Disclosure of Invention
In view of this, embodiments of the present invention provide a method and a system for identifying engineering document contents, which solve the problems in the prior art that training of an identification model requires a large amount of engineering data, which results in a large workload, long time consumption, and low practicability of the identification model.
According to a first aspect, an embodiment of the present invention provides a method for identifying project file content, including: acquiring engineering information of an engineering file; matching an adaptive target model according to the engineering information, wherein the target model is a pre-trained prediction model corresponding to different types of engineering files; and identifying the engineering file content by using the target model.
Optionally, the matching an adapted target model according to the engineering information includes: searching a model consistent with the first attribute of the engineering information in a preset model by using the first attribute of the engineering information; and when a model consistent with the first attribute of the engineering information is found in a preset model, determining the found model as a target model.

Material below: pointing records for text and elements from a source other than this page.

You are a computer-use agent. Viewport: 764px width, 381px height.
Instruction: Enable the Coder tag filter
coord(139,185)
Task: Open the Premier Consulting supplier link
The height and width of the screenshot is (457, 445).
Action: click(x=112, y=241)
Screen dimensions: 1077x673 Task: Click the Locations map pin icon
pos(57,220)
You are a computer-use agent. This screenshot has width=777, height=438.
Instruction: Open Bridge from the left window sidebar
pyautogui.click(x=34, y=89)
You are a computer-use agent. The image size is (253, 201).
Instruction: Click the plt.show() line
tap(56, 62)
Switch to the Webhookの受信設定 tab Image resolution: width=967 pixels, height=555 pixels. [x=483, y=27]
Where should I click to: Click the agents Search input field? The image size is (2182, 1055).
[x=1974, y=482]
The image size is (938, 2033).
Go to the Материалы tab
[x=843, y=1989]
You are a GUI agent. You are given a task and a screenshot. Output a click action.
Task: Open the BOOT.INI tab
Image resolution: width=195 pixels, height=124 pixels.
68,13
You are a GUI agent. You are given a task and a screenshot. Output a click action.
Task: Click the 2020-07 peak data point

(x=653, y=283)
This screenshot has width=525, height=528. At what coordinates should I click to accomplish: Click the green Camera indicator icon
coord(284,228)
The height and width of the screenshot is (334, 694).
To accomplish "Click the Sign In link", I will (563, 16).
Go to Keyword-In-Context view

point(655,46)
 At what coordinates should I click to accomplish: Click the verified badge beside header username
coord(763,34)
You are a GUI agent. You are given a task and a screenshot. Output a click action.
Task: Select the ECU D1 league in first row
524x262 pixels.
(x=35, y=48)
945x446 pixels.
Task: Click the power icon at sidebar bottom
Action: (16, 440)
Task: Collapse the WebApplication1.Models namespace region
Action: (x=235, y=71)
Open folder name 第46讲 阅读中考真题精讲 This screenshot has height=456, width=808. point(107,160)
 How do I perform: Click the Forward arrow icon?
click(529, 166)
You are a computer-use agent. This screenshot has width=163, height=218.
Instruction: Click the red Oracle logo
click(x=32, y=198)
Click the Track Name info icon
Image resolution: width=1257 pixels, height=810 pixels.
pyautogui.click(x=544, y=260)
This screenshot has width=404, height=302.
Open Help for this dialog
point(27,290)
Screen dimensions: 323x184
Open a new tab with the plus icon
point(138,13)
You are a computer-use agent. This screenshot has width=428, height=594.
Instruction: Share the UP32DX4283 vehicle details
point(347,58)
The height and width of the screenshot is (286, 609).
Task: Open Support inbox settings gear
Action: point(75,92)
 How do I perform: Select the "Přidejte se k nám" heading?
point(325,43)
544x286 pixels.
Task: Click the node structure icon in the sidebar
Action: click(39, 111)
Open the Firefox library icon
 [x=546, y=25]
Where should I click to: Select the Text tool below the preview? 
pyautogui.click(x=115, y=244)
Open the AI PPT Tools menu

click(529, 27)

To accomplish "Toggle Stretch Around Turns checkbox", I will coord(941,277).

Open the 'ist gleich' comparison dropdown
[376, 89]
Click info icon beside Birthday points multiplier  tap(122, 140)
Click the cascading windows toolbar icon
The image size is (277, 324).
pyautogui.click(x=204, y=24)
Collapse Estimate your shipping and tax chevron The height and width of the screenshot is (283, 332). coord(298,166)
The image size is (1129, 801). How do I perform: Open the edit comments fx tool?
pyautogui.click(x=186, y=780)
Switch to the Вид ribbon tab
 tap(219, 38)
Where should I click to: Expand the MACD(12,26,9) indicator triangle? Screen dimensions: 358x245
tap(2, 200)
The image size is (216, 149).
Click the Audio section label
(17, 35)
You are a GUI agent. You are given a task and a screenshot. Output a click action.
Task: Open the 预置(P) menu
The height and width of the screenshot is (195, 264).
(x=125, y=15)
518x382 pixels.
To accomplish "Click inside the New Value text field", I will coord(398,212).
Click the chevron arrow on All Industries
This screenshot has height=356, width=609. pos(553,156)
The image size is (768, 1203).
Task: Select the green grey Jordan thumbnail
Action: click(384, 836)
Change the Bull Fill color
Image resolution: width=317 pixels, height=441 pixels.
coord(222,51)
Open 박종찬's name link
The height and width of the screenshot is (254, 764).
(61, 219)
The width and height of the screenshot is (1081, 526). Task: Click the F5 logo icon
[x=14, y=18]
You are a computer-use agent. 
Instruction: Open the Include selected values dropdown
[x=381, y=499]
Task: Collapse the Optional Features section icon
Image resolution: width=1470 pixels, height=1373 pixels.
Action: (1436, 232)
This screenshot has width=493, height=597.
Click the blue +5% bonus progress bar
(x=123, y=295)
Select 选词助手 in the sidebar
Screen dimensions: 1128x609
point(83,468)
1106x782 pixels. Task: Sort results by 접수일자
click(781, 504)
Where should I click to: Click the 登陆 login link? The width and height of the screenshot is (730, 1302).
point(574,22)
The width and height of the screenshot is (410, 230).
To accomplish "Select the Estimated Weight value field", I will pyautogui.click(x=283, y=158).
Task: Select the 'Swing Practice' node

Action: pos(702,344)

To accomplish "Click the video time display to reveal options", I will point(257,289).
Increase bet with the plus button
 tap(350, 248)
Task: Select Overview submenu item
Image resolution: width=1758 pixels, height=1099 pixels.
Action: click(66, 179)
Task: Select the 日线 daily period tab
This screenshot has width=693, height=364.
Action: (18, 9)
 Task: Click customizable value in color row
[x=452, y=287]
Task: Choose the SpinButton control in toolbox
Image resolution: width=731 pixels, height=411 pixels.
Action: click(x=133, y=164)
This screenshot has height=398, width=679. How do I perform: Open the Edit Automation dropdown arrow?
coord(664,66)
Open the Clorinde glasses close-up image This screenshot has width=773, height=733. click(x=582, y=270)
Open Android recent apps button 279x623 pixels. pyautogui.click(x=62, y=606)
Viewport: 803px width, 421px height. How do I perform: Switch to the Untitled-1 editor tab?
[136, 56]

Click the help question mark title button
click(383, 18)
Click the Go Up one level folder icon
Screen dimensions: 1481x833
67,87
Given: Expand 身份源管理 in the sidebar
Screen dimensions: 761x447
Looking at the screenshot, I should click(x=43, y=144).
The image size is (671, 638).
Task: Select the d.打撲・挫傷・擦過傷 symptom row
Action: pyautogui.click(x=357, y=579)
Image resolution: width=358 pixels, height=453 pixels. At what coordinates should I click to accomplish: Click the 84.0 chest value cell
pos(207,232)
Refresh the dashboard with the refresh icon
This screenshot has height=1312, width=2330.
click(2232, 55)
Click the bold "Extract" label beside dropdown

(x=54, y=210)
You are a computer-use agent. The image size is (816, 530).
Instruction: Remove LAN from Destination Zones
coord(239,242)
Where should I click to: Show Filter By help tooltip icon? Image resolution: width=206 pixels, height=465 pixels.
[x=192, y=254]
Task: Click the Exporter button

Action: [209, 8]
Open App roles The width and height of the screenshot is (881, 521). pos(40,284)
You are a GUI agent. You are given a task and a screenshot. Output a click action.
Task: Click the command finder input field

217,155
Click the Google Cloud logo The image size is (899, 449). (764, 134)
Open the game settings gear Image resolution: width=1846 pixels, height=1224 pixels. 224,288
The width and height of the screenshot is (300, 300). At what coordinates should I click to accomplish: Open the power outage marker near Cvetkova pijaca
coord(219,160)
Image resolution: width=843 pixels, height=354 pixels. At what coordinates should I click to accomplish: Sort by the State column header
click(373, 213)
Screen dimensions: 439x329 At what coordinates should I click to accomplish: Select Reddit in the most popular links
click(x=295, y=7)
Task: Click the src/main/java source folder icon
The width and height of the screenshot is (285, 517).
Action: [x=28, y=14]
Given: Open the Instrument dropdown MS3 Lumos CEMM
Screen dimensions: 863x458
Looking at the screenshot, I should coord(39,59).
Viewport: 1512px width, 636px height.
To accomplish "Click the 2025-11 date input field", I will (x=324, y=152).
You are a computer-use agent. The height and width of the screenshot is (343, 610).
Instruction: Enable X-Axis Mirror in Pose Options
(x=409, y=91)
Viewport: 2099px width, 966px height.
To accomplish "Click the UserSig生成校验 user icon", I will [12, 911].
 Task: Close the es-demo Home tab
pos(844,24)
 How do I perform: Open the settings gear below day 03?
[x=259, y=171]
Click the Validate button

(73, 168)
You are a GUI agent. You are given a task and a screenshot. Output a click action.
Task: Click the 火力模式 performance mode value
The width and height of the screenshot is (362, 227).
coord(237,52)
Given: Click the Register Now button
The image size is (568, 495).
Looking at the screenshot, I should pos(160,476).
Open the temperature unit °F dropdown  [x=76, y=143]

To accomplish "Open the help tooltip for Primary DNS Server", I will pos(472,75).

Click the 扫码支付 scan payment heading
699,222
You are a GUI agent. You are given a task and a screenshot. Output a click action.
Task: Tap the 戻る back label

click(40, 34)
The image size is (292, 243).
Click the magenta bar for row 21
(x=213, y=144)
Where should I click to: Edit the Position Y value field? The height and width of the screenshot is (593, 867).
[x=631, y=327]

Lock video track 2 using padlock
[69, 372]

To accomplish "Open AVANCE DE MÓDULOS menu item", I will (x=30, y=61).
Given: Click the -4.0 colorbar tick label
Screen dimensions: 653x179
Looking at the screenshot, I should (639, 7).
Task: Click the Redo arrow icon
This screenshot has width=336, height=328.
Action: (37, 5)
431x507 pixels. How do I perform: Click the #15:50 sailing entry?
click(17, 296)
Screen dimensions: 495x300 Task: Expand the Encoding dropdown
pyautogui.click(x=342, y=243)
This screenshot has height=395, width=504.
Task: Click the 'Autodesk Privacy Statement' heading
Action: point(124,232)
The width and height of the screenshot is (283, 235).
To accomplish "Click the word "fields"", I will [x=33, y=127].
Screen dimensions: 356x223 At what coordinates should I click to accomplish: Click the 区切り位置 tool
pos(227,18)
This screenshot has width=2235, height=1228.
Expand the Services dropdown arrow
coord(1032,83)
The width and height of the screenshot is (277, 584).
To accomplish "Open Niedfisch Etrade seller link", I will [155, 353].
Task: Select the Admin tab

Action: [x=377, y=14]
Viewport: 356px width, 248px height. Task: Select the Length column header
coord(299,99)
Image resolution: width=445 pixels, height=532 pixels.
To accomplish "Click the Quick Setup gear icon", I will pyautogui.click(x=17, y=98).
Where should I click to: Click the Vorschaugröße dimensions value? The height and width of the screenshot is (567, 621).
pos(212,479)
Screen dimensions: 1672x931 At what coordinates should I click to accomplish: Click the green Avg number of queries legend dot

Optionally, the matching an adapted target model according to the engineering information includes: when a model which is consistent with the first attribute of the engineering information is not found in a preset model, searching a model meeting a first preset searching condition in the preset model by using the second attribute of the engineering information; when a model meeting a first preset searching condition is searched in a preset model, searching a model meeting a second preset searching condition in the searched model by using a third attribute of the engineering information, and determining an identification model; determining the engineering similarity between the engineering information and each preset historical engineering information according to a preset similarity algorithm; and determining a target model in the recognition model according to the engineering similarity result.
Optionally, the determining a target model in the recognition model according to the engineering similarity result includes: determining each candidate model from each recognition model according to the sequencing result of the engineering similarity from large to small; determining the candidate model as a target model in response to the candidate model selection operation.
Optionally, the method for identifying the content of the project file provided in the embodiment of the present invention further includes: and when the candidate model selection operation is not acquired within the preset time, determining the candidate model of the first sequence in the sequencing result as a target model.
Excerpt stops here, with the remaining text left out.